Let $x\in\mathbb R^d$, and $s=\operatorname{softmax}(x)$. Let $y$ be a fixed one-hot vector such that
$$u = s-y \\v =(\operatorname{diag}(s) - ss^\top)x$$
I am interested in the inequality $u^\top (u + v)\geq 0$. Specifically, the conditions on $x$ which satisfy (or violate) the inequality.
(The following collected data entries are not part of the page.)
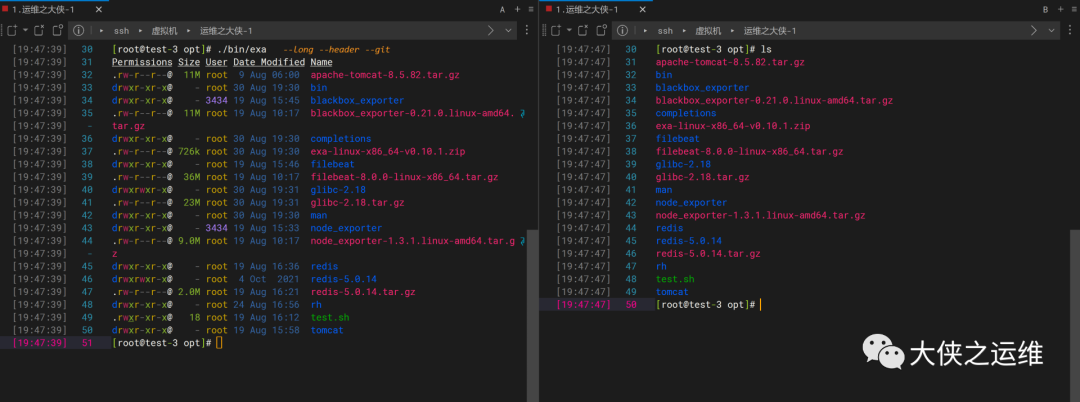1080x402 pixels.
Task: Click the 虚拟机 breadcrumb in left address bar
Action: pos(164,31)
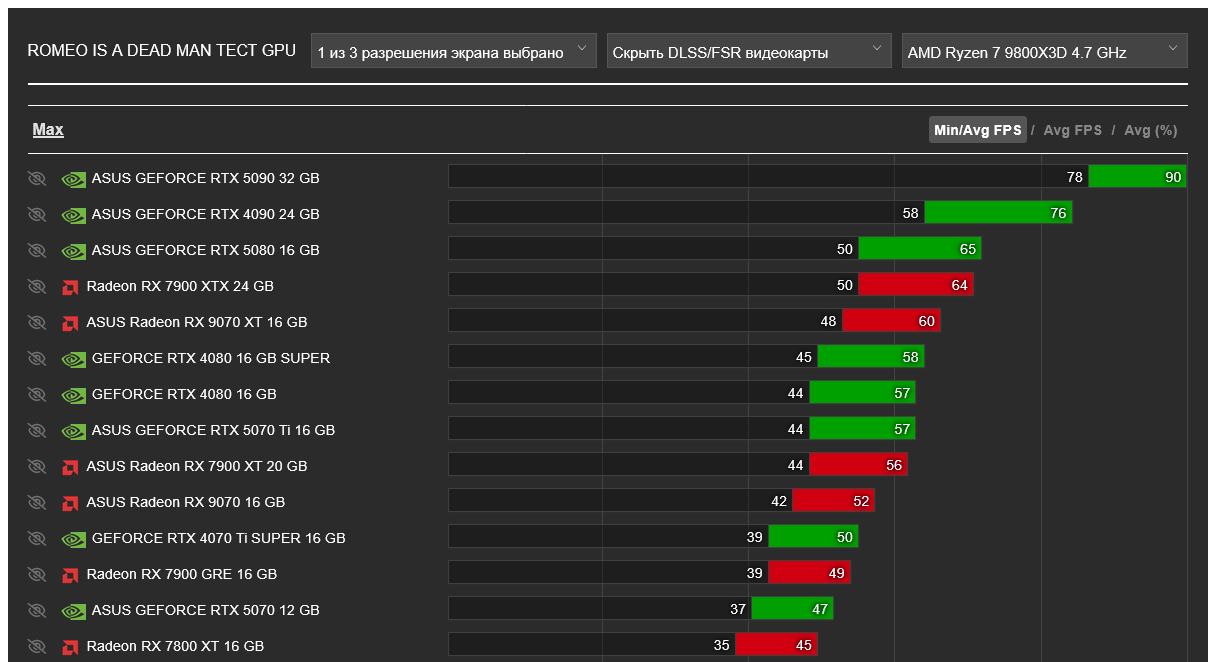1220x662 pixels.
Task: Open the AMD Ryzen 7 9800X3D processor dropdown
Action: [x=1044, y=52]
One can rearrange the inequality to$$u^\top Ax \geq -\Vert u\Vert^2$$where $A=\operatorname{diag}(s) - ss^\top$. Note that $A$ is a covarinace matrix for $s$ so it would be symmteric positive semidefinite. However, $x$ is the only independent variable, and both $A$ and $u$ depend on it.
Update:
I ran a simulation varying the dimensionality of $x$, as well as $\Vert x\Vert$. Seen below is the plot of $\operatorname{E}\left[u^\top (u + Ax)\right]$. For each $d$, I uniformly sampled $1000$ vectors from the unit-hypersphere and scaled them on the y-axis.
As can be seen, there exists a threshold on $k$ for a given $d$, such that the inequality holds on average.
My question then, is as follows: Given that $x$ is normally distributed, what is $\operatorname{E}\left[u^\top (u + Ax)\right]$? How does $d$ feature into the expression?
What if $x$ is distributed uniformly on a $k$-hypersphere?